John Feehery: Speaking Engagements


National Council for a New America

Posted on May 1, 2009

National Council for a New America



Right after George Bush lost to Bill Clinton, and things looked bleak for Congressional Republicans, Haley Barbour, the new RNC Chairman, put together a strategy to basically rebrand the party.   He founded the National Policy Forum, which held town-hall style conversations around the country to find out what the American people wanted from their government.


The National Policy Forum was not without controversy.  The Democrats sensed how this exercise would threaten their majorities and their death grip on power, and they attacked its creation with lawsuits, investigations and innuendo. 


This weekend, House Minority Whip Eric Cantor will unveil the National Council for a New America, along with such GOP luminaries as former Florida Governor Jeb Bush, John McCain, Louisiana Governor Bobby Jindal, and of course, Haley Barbour. 


According to the talking points about the group, “The National Council for a New America (NCNA) brings together Congressional leaders and a National Panel of Experts to begin a conversation with the American people.   We hope that it will form the foundation of a concerted, policy-based forum to listen to, partner with, and empower the American people with ideas and solutions that speak directly to the needs of our great nation.”

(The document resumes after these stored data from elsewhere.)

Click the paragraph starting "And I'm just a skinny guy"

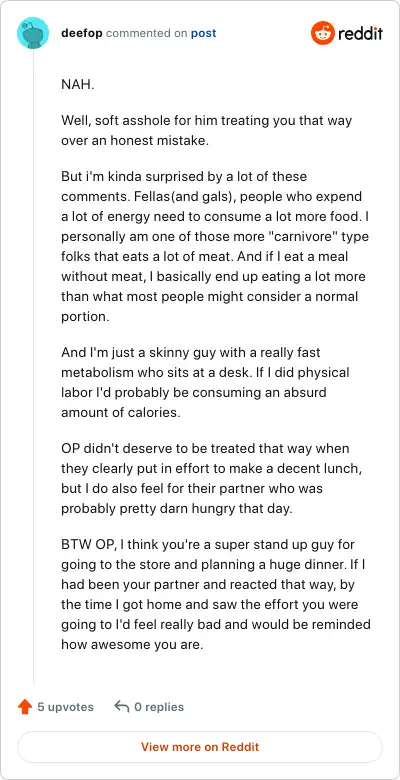[x=205, y=383]
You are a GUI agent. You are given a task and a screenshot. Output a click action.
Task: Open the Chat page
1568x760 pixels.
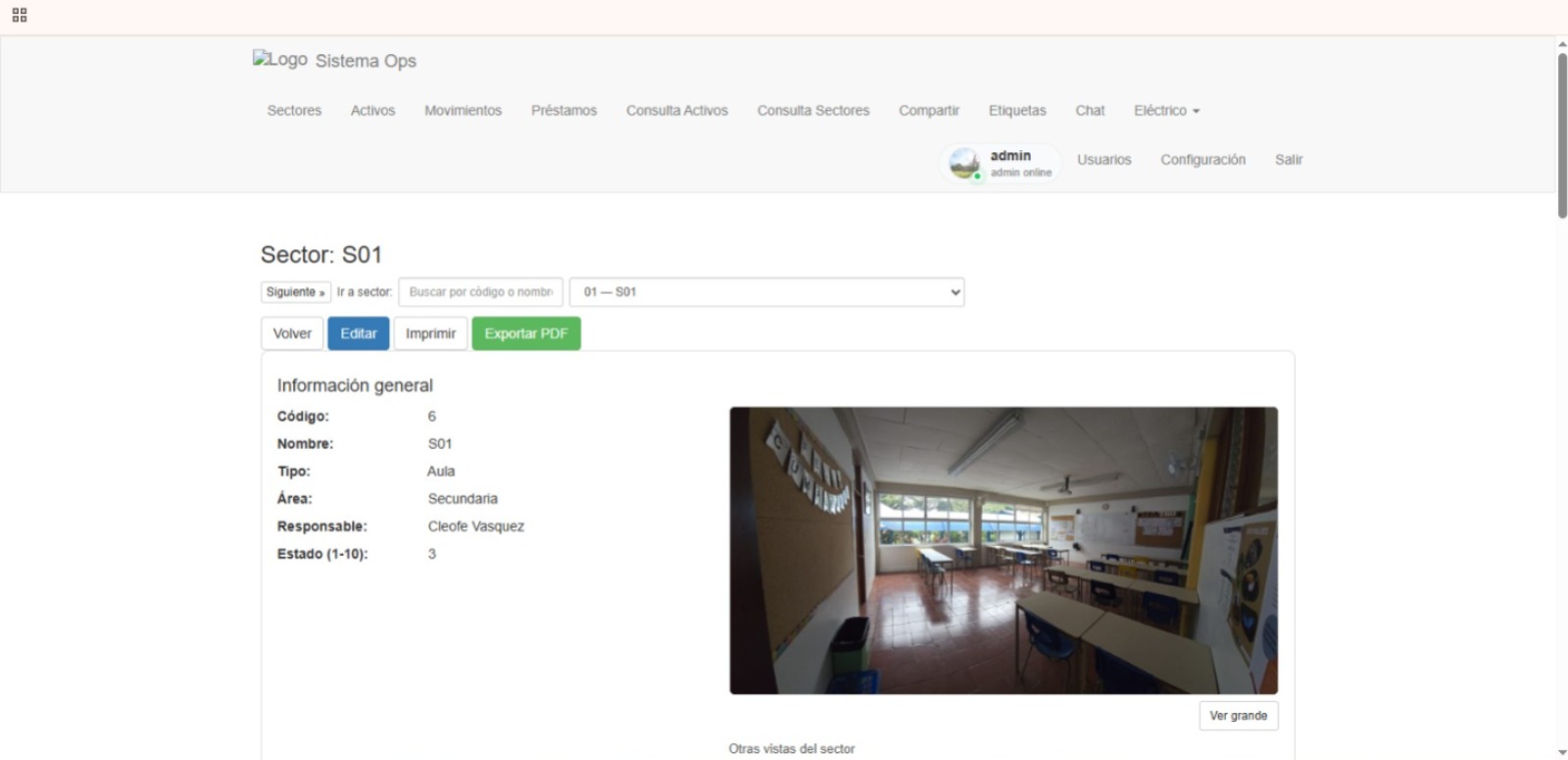tap(1090, 111)
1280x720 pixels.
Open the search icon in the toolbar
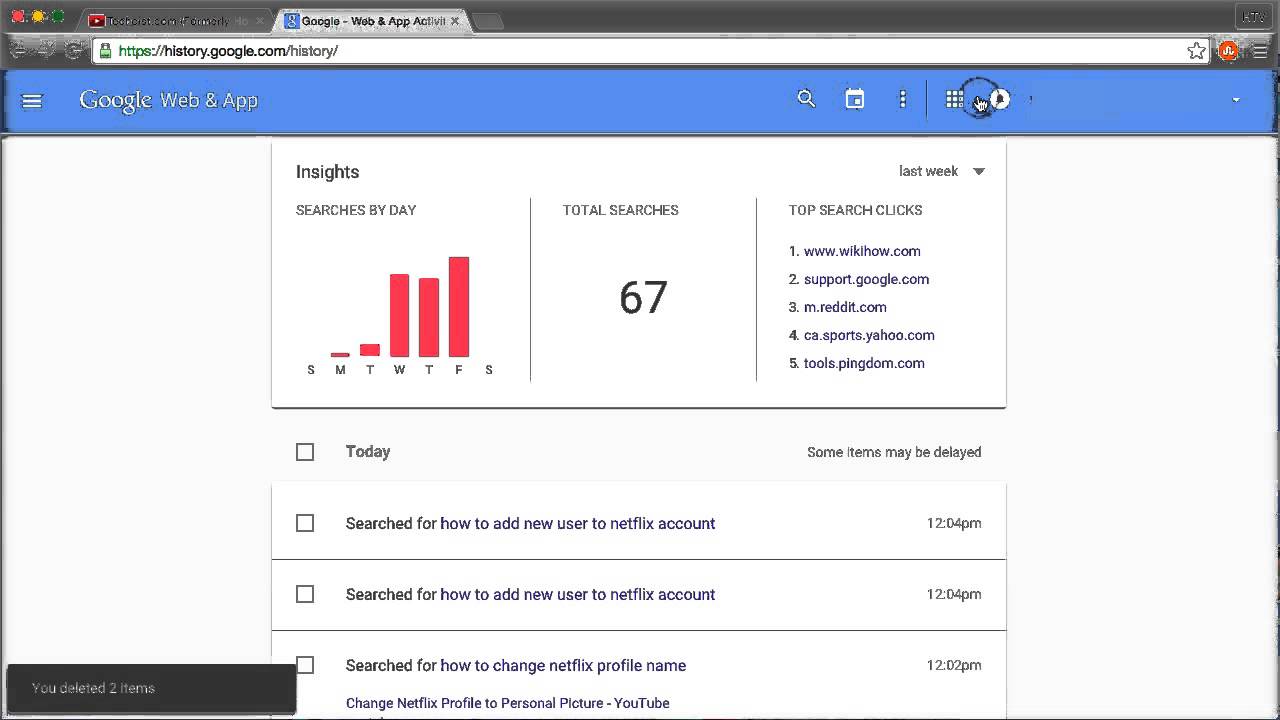[x=806, y=99]
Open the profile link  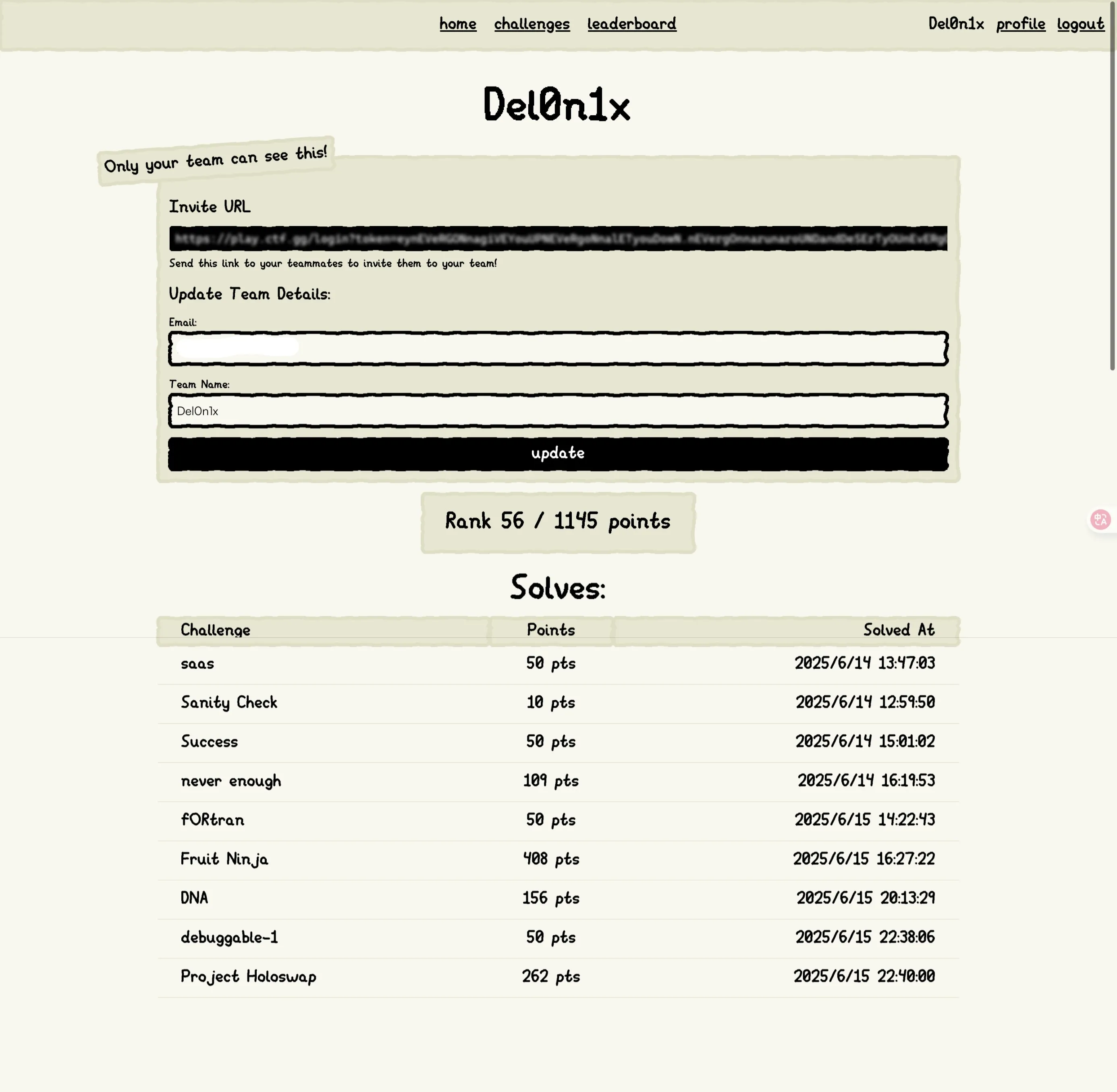pos(1021,24)
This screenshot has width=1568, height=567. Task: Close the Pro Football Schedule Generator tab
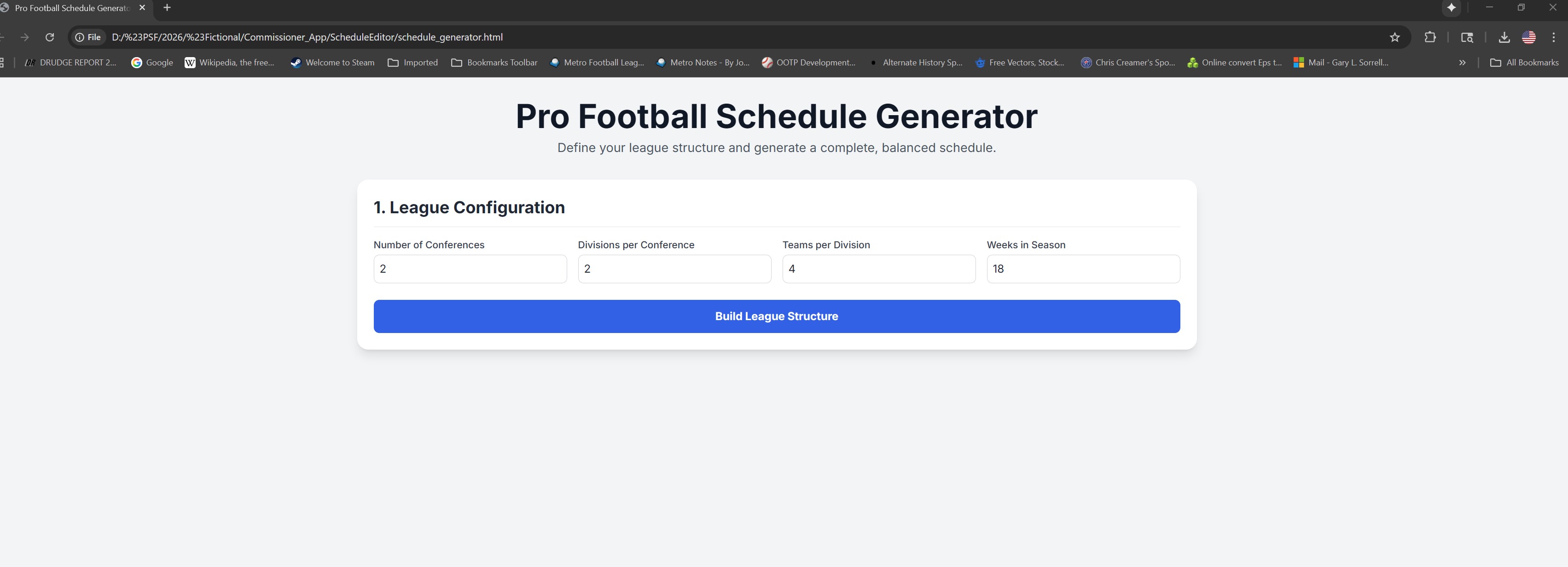click(142, 8)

I guarantee that the Democrats will do everything they can to attack this effort.  But I also know that Cantor and his team will be ready for the attacks, because they have done their homework. 


I have long said that the Republicans need to freshen up their ideas and their vision.  They have been trounced now, in back to back elections.  Fewer and fewer Americans are calling themselves Republicans.  And they are going to an internal bloodbath, as conservatives seem to want to purify the party of all moderates, and moderates seem to be content to either switch parties or become independent. 


This national conversation comes at a critical time in the history of the Republic and in the history of the Republican Party.  More and more Americans feel that politicians of all stripes do not represent their interests.  Frustration has boiled over when it comes to bailouts and spending.  And there is widespread anger at the state of the economy. 


Channeling this nascent populist revolt represents both a challenge and an opportunity for the Republican Party.  If they carefully listen to what the people need from their government and come up with the right plan to achieve those goals, they can get their mojo back.  This national conversation is a good first step in getting back near majority status in the next election.